## STATED GOAL 1
Reproduce, word for word, all the records that follow the passage below, leaving out the pictures.

Immediately, Don noticed a foul smell permeating the residence, and to his horror, soon came across the nude and decomposed body of Eric Tamiyasu, lying sprawled across his bed.
Police arrived in short order, and reportedly searched the remains and the premises for evidence of a crime. Sergeant Gerry Tiffany of the Hood River County Sheriff’s Department was one of the first on the scene, and later recalled that because there did not appear to be any sign of a break-in or robbery, nor any hint of violence done upon the body, investigators initially attributed Eric’s death to some natural cause, such as a cardiac arrest.
Supposedly, after the body and the bedding were removed from the premises, County Sheriff Joe Wampler asked Don Dixon to help burn the soiled mattress, in order to spare the victim’s family from having to see the grisly aftermath of Eric’s death. Don, reportedly not feeling the request was inappropriate at the time, agreed, and burned the bed the morning after the remains were discovered.

## STATED GOAL 2
Carry on the account of Eric Tamiyasu's death, picking up after its last sentence above.

## RECORDS TO USE
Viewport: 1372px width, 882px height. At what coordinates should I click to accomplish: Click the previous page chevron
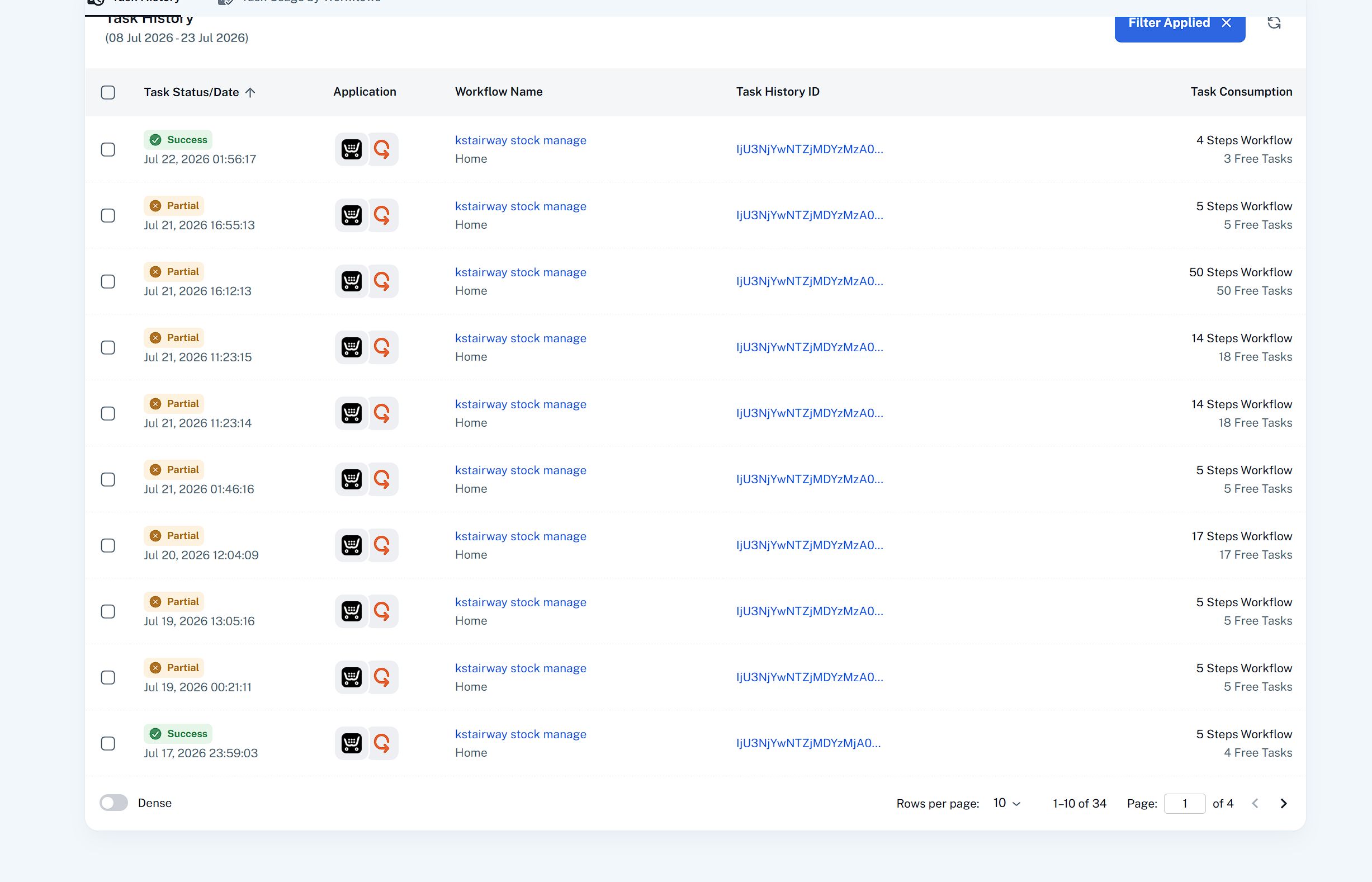click(1255, 804)
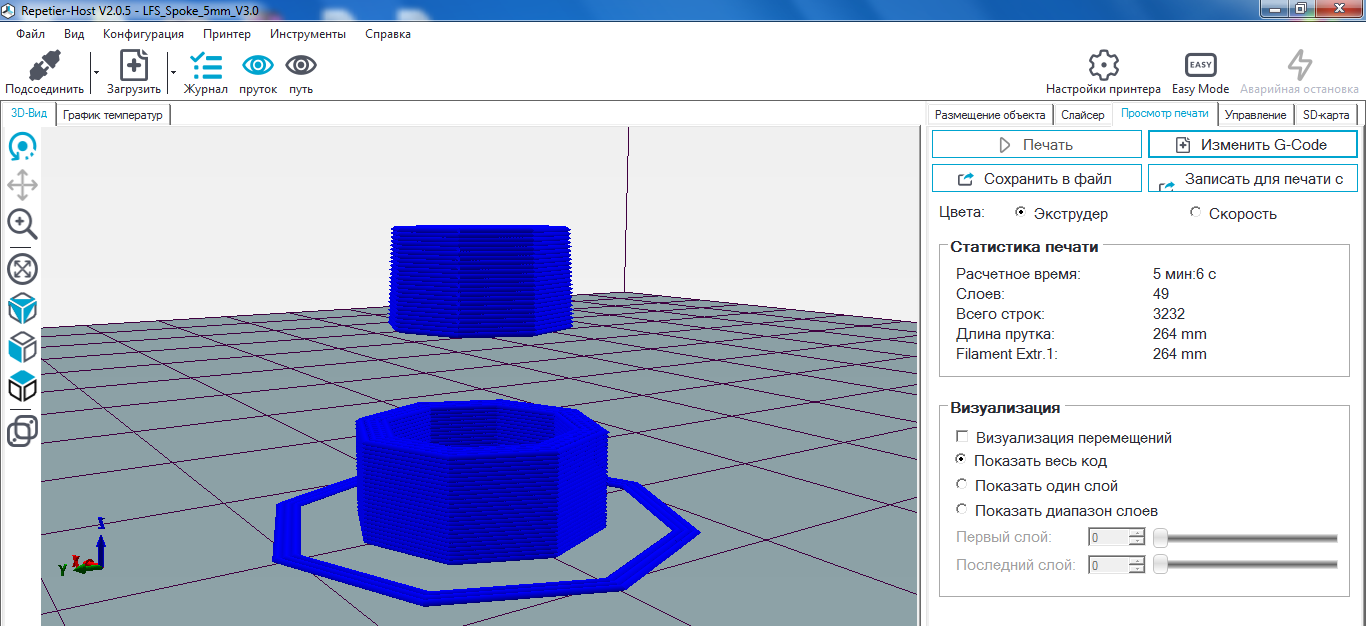This screenshot has height=626, width=1366.
Task: Toggle the Journal (Журнал) log icon
Action: click(x=206, y=67)
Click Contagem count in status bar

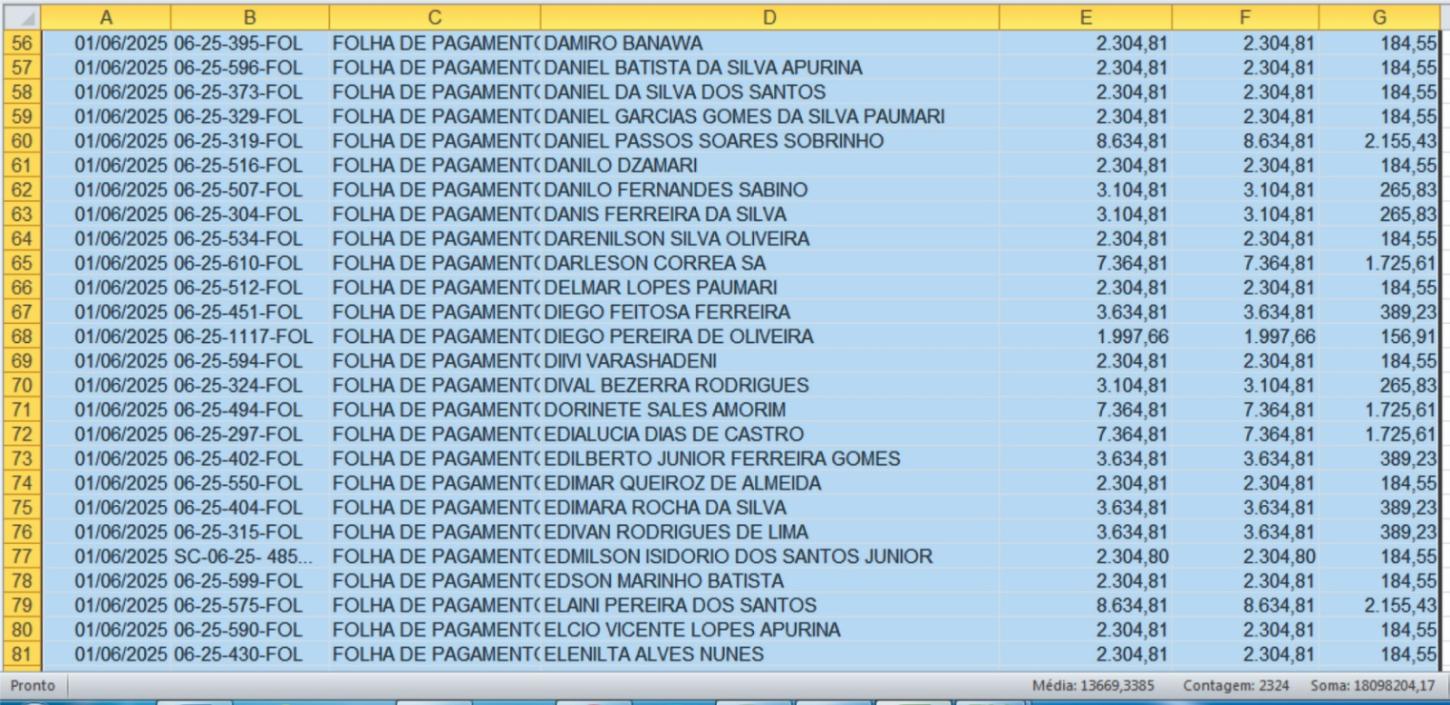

## EXERCISE ANSWER 1
Viewport: 1372px width, 882px height. At what coordinates should I click to accomplish: Click the previous page chevron
click(1255, 804)
This screenshot has height=626, width=1366.
Task: Toggle the Journal (Журнал) log icon
Action: click(x=206, y=67)
Click Contagem count in status bar

## EXERCISE ANSWER 2
Unfortunately for everyone involved, this action would soon complicate matters immensely. The same day that the mattress and bed frame were burned, the autopsy on Eric Tamiyasu’s body was completed, and determined that Eric had been killed by three .22-caliber gunshots to the head, probably four to five days previously. What had first been treated as a natural death was now a homicide investigation, meaning that some of the evidence might have been burned away along with the bed frame.
Because of the rather unorthodox destroying of the bed only hours after the body was found, suspicion immediately fell on Sheriff Wampler himself. Though it would seem that Wampler had no particular motive for killing Eric Tamiyasu, rumors soon began to swirl that Eric had had an affair with Wampler’s wife. Wampler vehemently denied this.
Another person of interest in the murder was a close friend and business partner of Eric Tamiyasu’s, named Eric Smith. According to Don Dixon, Eric Smith had been arguing with Eric Tamiyasu not long before the murder, and it was speculated that Smith had stolen some money—between fifty-thousand and sixty-thousand dollars—from their shared used car business.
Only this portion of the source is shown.